(Çalışma Talimatları)
A. Pazar odaklılık ve örgüt kültürü üzerine olan alıntıya dayanarak şu soruları yanıtlayın:
(i) Girişimci kültür özellikle hangi konularla ilgili görülmektedir?
(ii) Klan kültürü daha çok hangi konularla ilgilidir?
(iii) Türkiye'de hâkim olan hangi toplumsal kültür özellikleri sayılmaktadır?
B. Pazar odaklılık ve örgüt kültürü üzerine olan alıntıda "Bulgular pazar odaklılık" ifadesinden başlayıp "olmaları gerektiğini göstermektedir." ifadesi de dahil olmak üzere uzanan kısmı aynen aktarın.

(Verilen Alıntı)
▬▬▬▬▬▬
Bulgular pazar odaklılık performansının sadece girişimci bir kültürle değil aynı zamanda klan tipi bir kültürle mümkün olduğunu göstermektedir. Girişimci kültürün özellikle müşteriler ve rakipler hakkında bilgi toplamak ve bu bilgiye tepki verebilmekle ilgili olduğu görülmektedir. Klan kültürünün ise daha çok toplanan bilgilerin yayılması ve fonksiyonlar arası koordinasyonun sağlanması konularıyla ilgili olduğu anlaşılmaktadır. Buna göre rekabet eden değerler modeline göre (Grafik 1) pazar odaklılık algısı bir bütün olarak organik süreçler ve esnek bir yapı gerektirirken, örgüt üyeleri zamanında güvenilir bilgiye ulaşabilmek için dış çevreye odaklı, bilgiyi rahatça paylaşmak konusunda ise iç çevreye odaklı bir örgüte gerek duymaktadırlar. Bu çıkarım yöneticilerin bu iki rekabet eden değeri dengelemek konusunda dikkatli olmaları gerektiğini göstermektedir.
Araştırma bulguları, toplumsal ve örgütsel düzeydeki kültürel değerler ekseninde de tartışılmalıdır (Adler ve Jelinek, 1986). Türkiye’de hâkim olan iç grup toplulukçuluğu, güç mesafesi ve belirsizlikten kaçınma (Bodur ve Kabasakal, 2002) gibi toplumsal kültür özellikleri dikkate alındığında örgütlerin klan ve girişimci tip kültürler geliştirmekte zorlanabilecekleri düşünülebilir. Örgütler büyüdükçe üyelerinin sosyal kimlikleri üzerinde çalıştıkları fonksiyonun daha çok söz sahibi olması ve diğer fonksiyonlarla irtibatın zorlaşması muhtemeldir. Ayrıca oluşacak hiyerarşik yapılar ast-üst ilişkilerinde güç mesafesini arttırarak pazar odaklılık için gerekli olan katılım ve bilgi paylaşımının önüne geçebilir. Karar verme mekanizmalarındaki hiyerarşik yapı ve belirsizliklerden kaçınmak için yaratılan kurallar müşteriye ve rakiplerin hareketlerine zamanında tepki vermeyi zorlaştırabilir. Sonuç olarak bulgular, Türk toplumunun kültürel özelliklerine rağmen girişimci ve klan değerleri içerisinde barındırabilen örgütlerin pazarda rekabet sağlayabilecekleri göstermektedir. Türkiye’de klan ve girişimci tip kültürleri içinde barındırabilen küçük ve orta ölçekli aile işletmesi sahiplerinin, kurumsallaşma konusunda duydukları hantallaşma ve bürokratikleşme gibi kaygılarında haklılık payı olduğu anlaşılmaktadır. Örgütsel kültürlerin, örgütlerin gelişimine ve büyümesine bağlı bir yaşam-devri olduğu düşünülürse, bu aile işletmelerinin büyüdükçe pazarda rekabet etme yeteneklerini kaybetmemeleri için mevcut kültürel değerlerini yaşatmaya özen göstermeleri ve bu konuda aktif bir politika izlemeleri gerekmektedir. Ayrıca, Türkiye’de yaygın olan holding örgüt formunda özellikle İnsan Kaynakları ve diğer bazı uygulamaların holding çapında benzer bir kültürel kimlik yaratabilmek adına merkezileştirilmesi (Şahin, 2005) çok farklı sektörlerde faaliyet gösteren ve farklı stratejiler izlemeleri muhtemel holding işletmelerinin örgüt kültürünü gerektiği gibi stratejilerine uyarlamalarına engel olabilir.
▬▬▬▬▬▬
(Veri Kümesi Bölümü)
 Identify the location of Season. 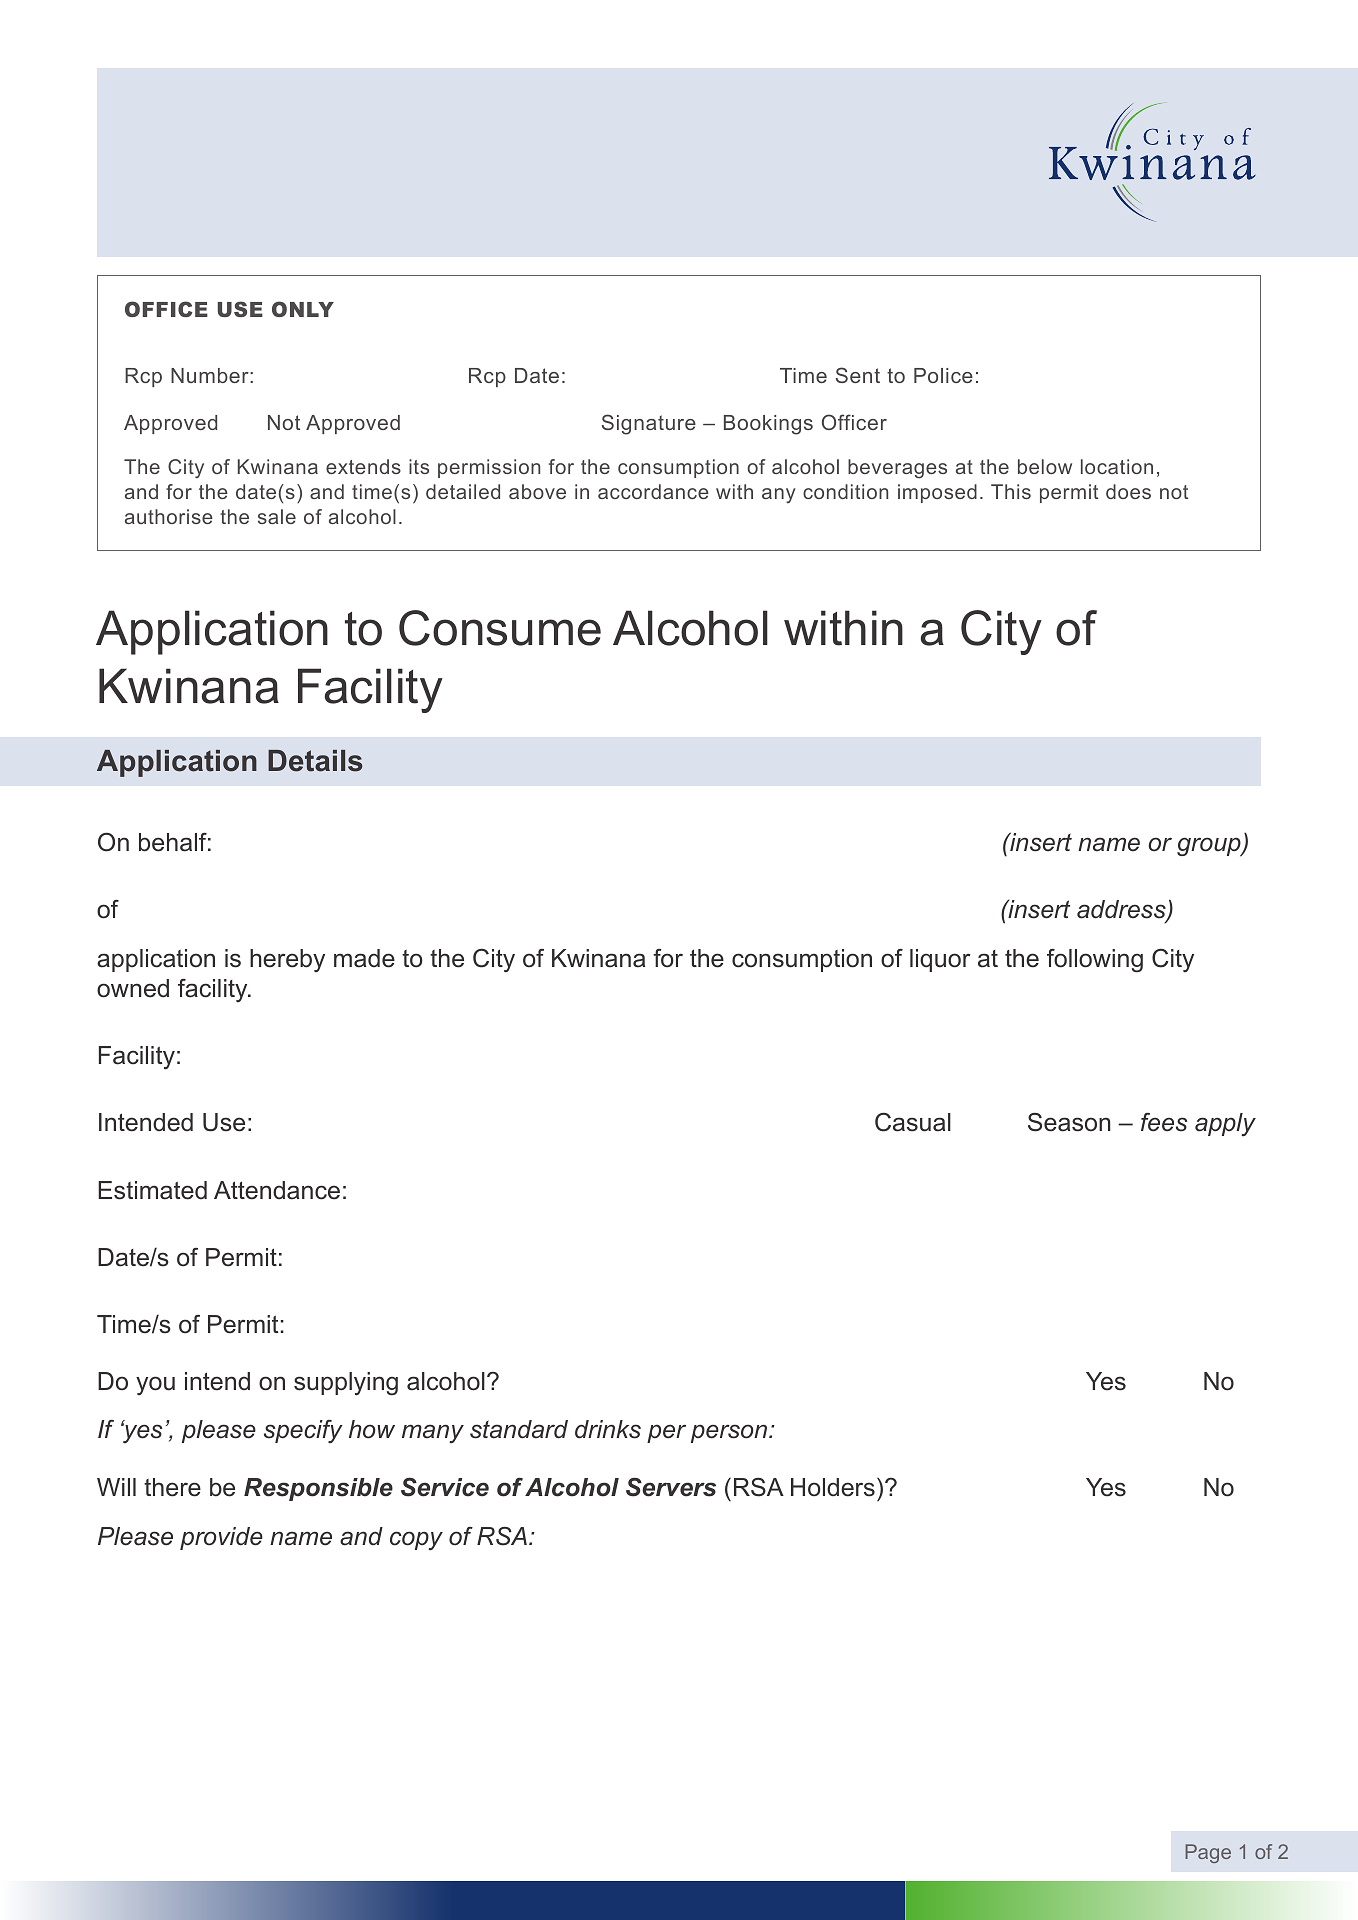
▬▬▬▬▬▬
(Alıştırma Sonuçları)
A.
(i) Müşteriler ve rakipler hakkında bilgi toplamak ve bu bilgiye tepki verebilmek.
(ii) Toplanan bilgilerin yayılması ve fonksiyonlar arası koordinasyonun sağlanması.
(iii) İç grup toplulukçuluğu, güç mesafesi ve belirsizlikten kaçınma.

B.
Bulgular pazar odaklılık performansının sadece girişimci bir kültürle değil aynı zamanda klan tipi bir kültürle mümkün olduğunu göstermektedir. Girişimci kültürün özellikle müşteriler ve rakipler hakkında bilgi toplamak ve bu bilgiye tepki verebilmekle ilgili olduğu görülmektedir. Klan kültürünün ise daha çok toplanan bilgilerin yayılması ve fonksiyonlar arası koordinasyonun sağlanması konularıyla ilgili olduğu anlaşılmaktadır. Buna göre rekabet eden değerler modeline göre (Grafik 1) pazar odaklılık algısı bir bütün olarak organik süreçler ve esnek bir yapı gerektirirken, örgüt üyeleri zamanında güvenilir bilgiye ulaşabilmek için dış çevreye odaklı, bilgiyi rahatça paylaşmak konusunda ise iç çevreye odaklı bir örgüte gerek duymaktadırlar. Bu çıkarım yöneticilerin bu iki rekabet eden değeri dengelemek konusunda dikkatli olmaları gerektiğini göstermektedir.